# Good fishing spots around columbus



## Hawghooker (Apr 14, 2004)

Hey I'm from Cleveland but down here in the bus till I graduate in June and I was just wondering where some good, close spots are to fish and get some good fish. I've been to Antrim, Griggs, and the dam below Griggs and haven't caught anything. Also I don't have a boat so shore spots are crucial. I'm mainly looking for smallies, largemouth, spots if they are around, trout (other then antrim, mad, and clear fork), pike/muskie, and perch or walleye if possible. Oh hell, anything that swims really. Cleveland fishing has spoiled me really bad so I need to find some good shore lakes, ponds, rivers around here. Also are there any wading rivers? I got my steelhead waders here and was hoping for some prespawn smallies this fall. Do the bass here spawn sooner in the year b/c its further south? At home they usually go into prespawn mid-late may. Thanks for any help guys. If anyone wants any tips on places w/i an hour of Cleveland or lake erie, all you gotta do is let me know.


----------



## Miso_Ohio (Apr 6, 2004)

Hey Hawg, you may not enjoy them right now but you are in prime Urban Carp territory, might as well enjoy them while you can.

These Urban fish have seemed to have taken a liking to Anise flavored corn for some reason, I have no idea where they ever had black licorice before. Simply open a can of corn, add some sugear and Anise Extract that you can get at the grocery store for hookbaits. Get to GFS and buy a large can of it for added fun and chum away. The Olentangy and the Sciota is loaded all over downtown, and are a lot of fun to fish both visually and spiritually.

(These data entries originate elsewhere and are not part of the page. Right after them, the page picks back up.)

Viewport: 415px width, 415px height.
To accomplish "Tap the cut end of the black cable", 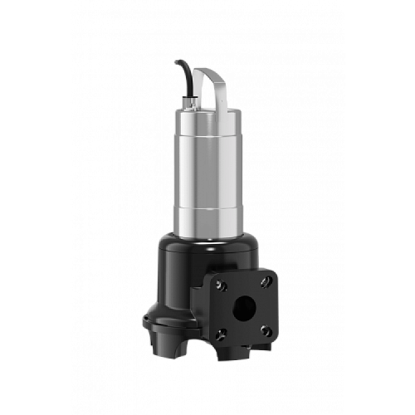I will (177, 62).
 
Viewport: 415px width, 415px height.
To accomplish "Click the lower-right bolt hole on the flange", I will (266, 331).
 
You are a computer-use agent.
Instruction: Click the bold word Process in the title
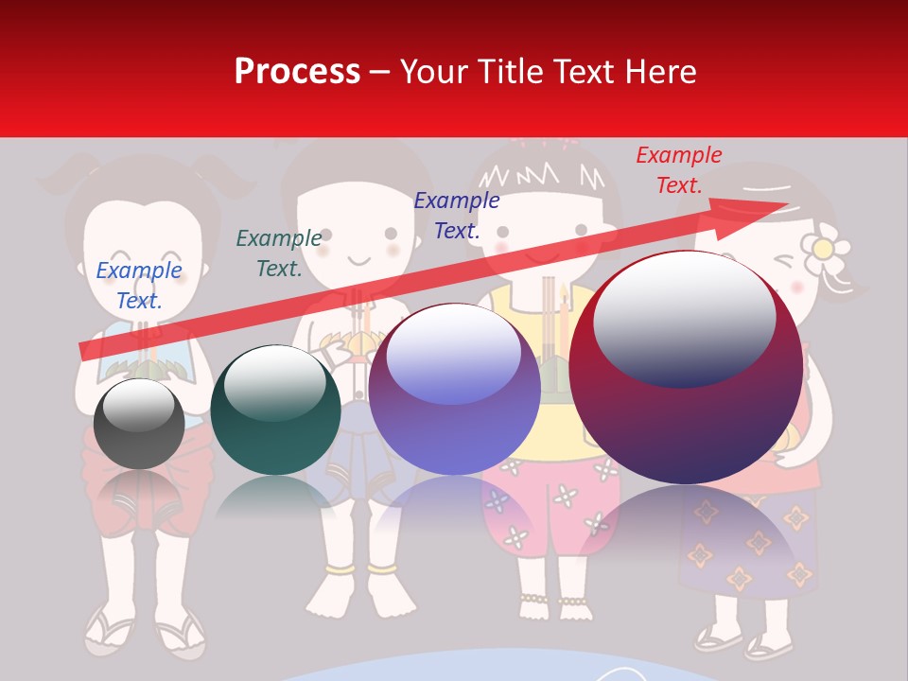click(x=297, y=72)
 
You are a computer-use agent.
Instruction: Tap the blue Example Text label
click(x=139, y=285)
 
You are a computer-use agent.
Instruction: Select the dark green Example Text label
click(x=278, y=253)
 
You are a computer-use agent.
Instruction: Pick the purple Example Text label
click(x=457, y=215)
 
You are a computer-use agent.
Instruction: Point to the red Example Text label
click(x=678, y=170)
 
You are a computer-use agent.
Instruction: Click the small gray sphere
click(x=139, y=423)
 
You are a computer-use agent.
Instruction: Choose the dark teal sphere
click(x=275, y=410)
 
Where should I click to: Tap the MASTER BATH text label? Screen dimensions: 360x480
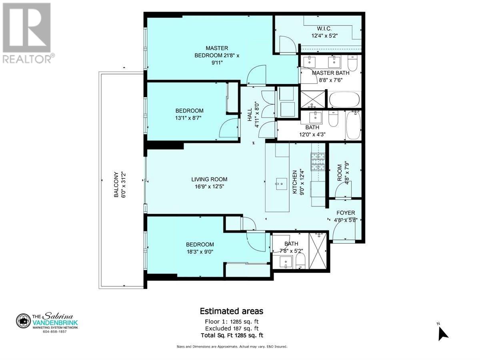tap(330, 73)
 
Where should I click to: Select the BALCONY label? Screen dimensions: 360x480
tap(116, 185)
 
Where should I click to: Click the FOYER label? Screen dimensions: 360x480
tap(346, 213)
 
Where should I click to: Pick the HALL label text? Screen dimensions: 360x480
tap(250, 114)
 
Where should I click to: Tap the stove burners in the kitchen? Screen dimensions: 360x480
tap(318, 162)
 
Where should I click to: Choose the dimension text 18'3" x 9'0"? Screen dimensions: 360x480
tap(200, 252)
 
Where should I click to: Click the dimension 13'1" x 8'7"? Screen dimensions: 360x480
tap(189, 118)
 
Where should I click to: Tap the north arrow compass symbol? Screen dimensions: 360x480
tap(443, 333)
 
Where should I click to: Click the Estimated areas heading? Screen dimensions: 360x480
tap(231, 311)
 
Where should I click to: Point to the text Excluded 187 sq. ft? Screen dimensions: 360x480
tap(231, 328)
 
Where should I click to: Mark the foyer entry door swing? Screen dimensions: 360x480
tap(342, 231)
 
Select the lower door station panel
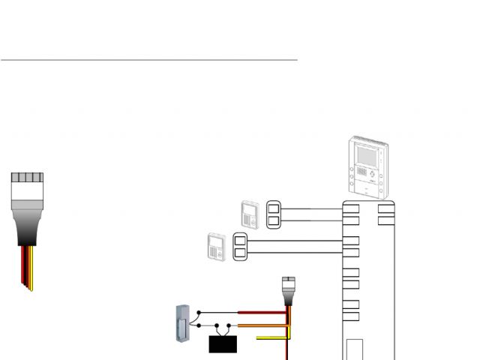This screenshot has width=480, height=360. pyautogui.click(x=217, y=247)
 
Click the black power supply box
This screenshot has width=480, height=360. pyautogui.click(x=223, y=344)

Keep in mind a lot of these wateways are polluted so you would not want to eat anything out of them anyways, so why not fish for carp. If you are hungry hit Alum and Hoover for channels or crappies.


----------



## jgaylord (Oct 13, 2004)

Many years ago, Dispatch columnist, Mike Harden, did a story on a local carp fishing club. His question to "Old Carp" the perennial winner of their annual tournament, was: "What is the secret to your carp fishing success?"

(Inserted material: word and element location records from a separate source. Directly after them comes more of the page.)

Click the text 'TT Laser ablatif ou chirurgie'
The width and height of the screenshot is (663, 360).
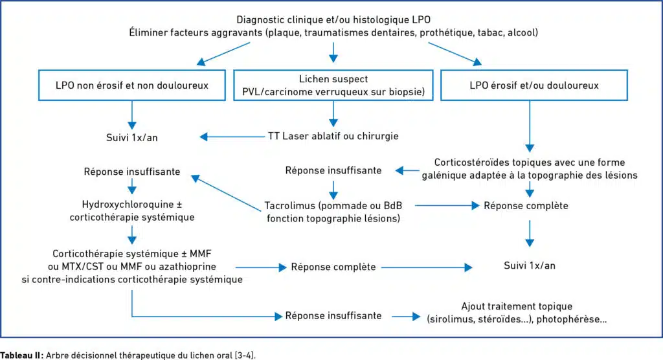(333, 136)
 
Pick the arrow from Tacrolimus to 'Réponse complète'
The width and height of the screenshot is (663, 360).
(447, 206)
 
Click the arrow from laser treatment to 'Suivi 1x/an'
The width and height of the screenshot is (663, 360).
(232, 137)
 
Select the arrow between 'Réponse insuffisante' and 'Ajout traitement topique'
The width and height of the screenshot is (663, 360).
(406, 316)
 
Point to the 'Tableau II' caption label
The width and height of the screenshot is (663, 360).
(21, 355)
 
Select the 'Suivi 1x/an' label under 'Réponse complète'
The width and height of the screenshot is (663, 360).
(530, 265)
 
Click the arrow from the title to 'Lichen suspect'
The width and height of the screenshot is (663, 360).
(333, 52)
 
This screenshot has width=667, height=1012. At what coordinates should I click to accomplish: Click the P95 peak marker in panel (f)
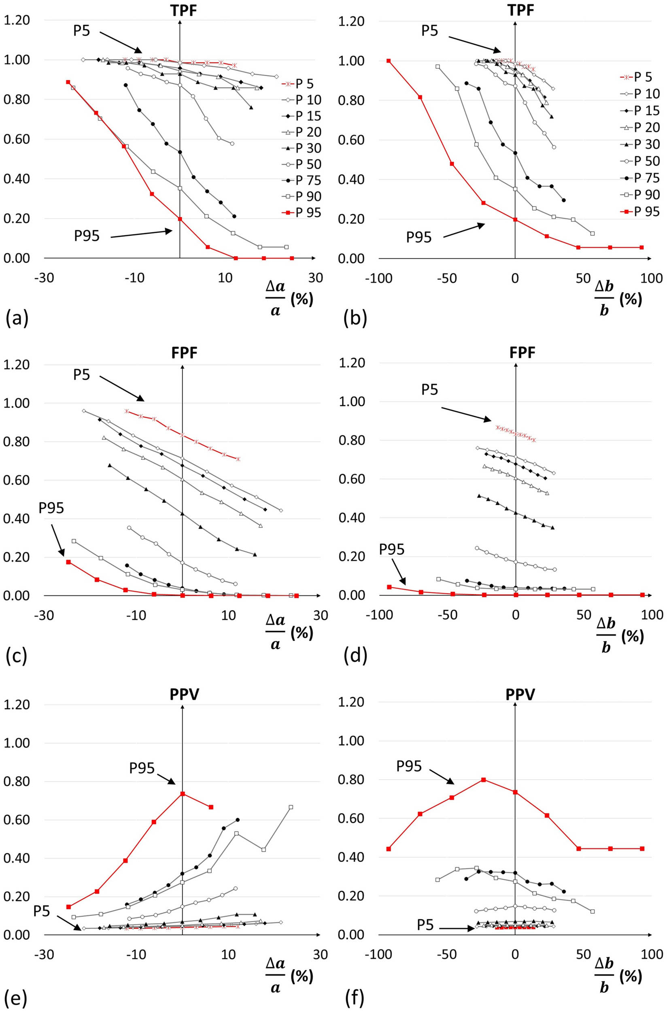483,780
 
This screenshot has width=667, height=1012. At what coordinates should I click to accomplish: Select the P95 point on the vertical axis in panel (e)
183,793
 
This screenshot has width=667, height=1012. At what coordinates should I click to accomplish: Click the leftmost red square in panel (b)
389,61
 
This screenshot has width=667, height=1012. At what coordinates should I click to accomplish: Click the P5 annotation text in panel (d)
430,389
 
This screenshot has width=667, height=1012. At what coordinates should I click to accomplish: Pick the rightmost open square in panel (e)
291,807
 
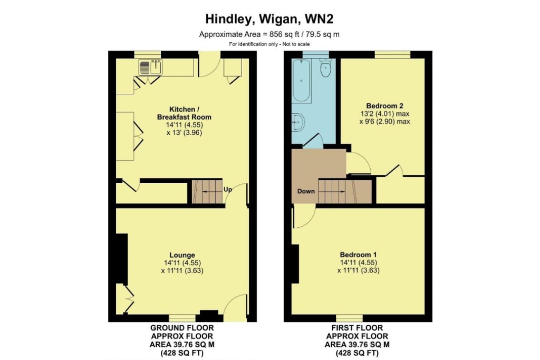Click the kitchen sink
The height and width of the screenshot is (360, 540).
point(150,67)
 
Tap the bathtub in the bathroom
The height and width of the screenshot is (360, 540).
point(301,80)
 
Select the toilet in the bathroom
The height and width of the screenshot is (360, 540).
point(325,67)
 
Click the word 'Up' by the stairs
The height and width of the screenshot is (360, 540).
point(228,189)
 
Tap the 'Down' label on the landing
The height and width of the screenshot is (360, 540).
point(306,191)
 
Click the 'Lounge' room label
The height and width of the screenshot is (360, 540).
point(182,255)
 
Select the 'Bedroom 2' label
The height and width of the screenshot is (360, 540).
point(384,106)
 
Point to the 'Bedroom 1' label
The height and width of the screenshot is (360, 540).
point(358,255)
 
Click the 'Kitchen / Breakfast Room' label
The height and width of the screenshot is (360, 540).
point(184,113)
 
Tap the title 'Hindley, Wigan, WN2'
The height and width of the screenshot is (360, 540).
point(269,19)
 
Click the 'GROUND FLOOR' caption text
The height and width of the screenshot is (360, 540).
point(182,328)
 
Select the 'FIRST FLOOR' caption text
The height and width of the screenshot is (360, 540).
point(357,328)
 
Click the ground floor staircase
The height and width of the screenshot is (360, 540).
point(207,191)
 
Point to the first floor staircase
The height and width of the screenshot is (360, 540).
point(345,191)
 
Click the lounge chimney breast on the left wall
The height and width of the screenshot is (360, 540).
point(122,259)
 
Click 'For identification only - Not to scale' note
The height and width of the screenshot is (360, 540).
point(269,44)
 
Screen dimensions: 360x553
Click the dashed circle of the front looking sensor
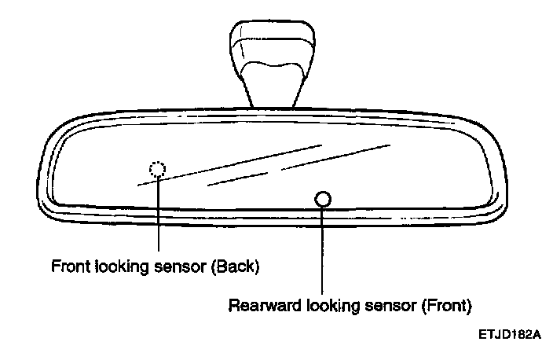pos(158,168)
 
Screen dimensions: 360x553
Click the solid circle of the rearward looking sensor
pos(322,199)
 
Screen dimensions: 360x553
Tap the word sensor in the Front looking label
pos(179,266)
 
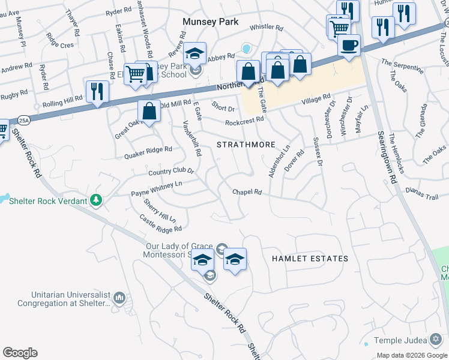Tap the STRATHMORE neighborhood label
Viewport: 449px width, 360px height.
[246, 145]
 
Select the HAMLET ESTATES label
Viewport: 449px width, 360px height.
[310, 259]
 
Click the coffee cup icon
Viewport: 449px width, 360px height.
[349, 45]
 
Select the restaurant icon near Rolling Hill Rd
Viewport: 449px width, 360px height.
[97, 91]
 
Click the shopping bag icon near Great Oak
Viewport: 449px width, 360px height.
[149, 111]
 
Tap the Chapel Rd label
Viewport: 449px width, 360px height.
[247, 192]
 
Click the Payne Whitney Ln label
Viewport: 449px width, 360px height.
[157, 189]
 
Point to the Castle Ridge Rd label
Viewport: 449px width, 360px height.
[161, 225]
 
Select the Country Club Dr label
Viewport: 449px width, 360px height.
[171, 171]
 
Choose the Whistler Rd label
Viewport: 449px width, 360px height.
[266, 27]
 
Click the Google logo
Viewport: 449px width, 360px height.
[20, 353]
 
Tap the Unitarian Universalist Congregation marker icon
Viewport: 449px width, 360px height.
[119, 297]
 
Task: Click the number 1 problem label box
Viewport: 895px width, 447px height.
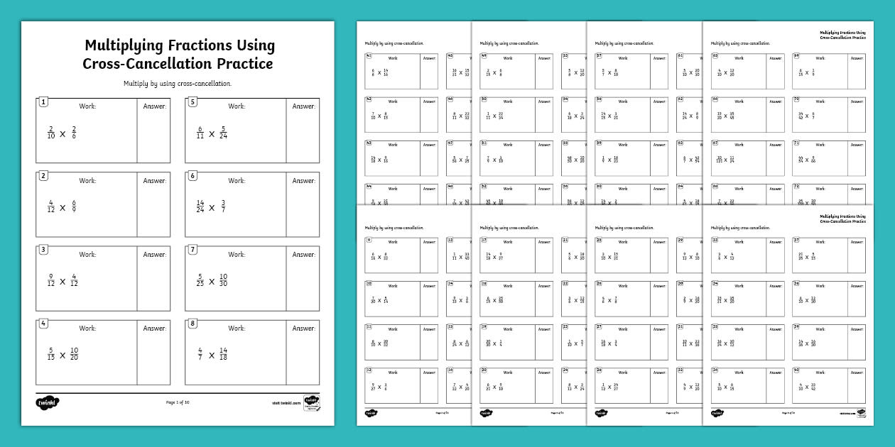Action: [43, 102]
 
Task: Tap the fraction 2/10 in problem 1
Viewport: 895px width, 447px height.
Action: [50, 133]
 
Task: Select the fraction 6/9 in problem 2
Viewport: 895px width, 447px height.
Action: [73, 207]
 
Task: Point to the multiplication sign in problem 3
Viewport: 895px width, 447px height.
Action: [63, 281]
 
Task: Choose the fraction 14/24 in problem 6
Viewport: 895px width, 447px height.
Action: [200, 207]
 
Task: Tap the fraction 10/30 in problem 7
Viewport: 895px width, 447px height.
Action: [224, 281]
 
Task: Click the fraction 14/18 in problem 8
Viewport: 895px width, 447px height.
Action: [223, 355]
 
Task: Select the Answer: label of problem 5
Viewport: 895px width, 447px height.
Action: [303, 106]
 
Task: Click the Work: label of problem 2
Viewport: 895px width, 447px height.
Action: [87, 181]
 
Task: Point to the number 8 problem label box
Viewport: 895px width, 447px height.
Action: [192, 324]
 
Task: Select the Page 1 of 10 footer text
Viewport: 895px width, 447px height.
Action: [178, 402]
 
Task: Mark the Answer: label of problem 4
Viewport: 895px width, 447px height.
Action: [154, 329]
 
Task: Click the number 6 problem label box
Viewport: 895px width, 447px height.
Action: [192, 176]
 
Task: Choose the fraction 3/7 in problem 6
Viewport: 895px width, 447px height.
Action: [222, 207]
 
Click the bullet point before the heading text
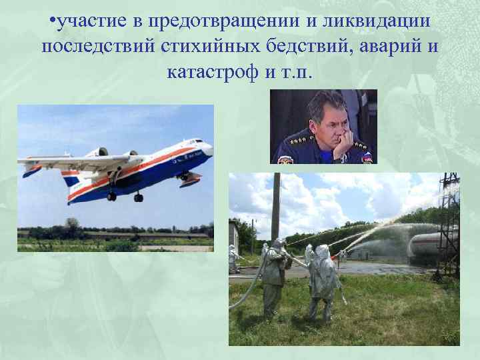point(52,22)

Old Carp's answer: "About a week before the tournament I start feeding my dog whole kernel corn"

True story.


----------



## AnglinAddict (Nov 22, 2004)

Hey hawghooker,
read the post "oshay saugeye tonight". The best cast and retrieve shore fishing around here is saugeye. Since your new around here Oshay is the o'shaughnessy (they call it oshay cause no one knows how to spell it). If you want to wade go under Hoover. You don't want to go directly under it go down river a little ways. Griggs and Alum are both good dams to fish under also. Fish with jigs and twister tails (or minnies), and remember to keep the jig on the bottom (no more than 3 inches off) and use a slow retirieve allowing the jig to sit sometimes. If you want to eat the fish I recommend Hoover and Alum.
Good Luck


----------



## ChachiSnips (May 4, 2005)

Hawg,

Sent you a PM. I'm from cleveland as well, down here for school. I do a lot of wading for crappie in the spring, and a little for saugeye, too. Let me know if ya ever want to go sometime.


----------



## River Dweller20 (May 24, 2005)

jgaylord said:


> Many years ago, Dispatch columnist, Mike Harden, did a story on a local carp fishing club. His question to "Old Carp" the perennial winner of their annual tournament, was: "What is the secret to your carp fishing success?"
> 
> Old Carp's answer: "About a week before the tournament I start feeding my dog whole kernel corn"
> 
> True story.


 !# That's sick.


----------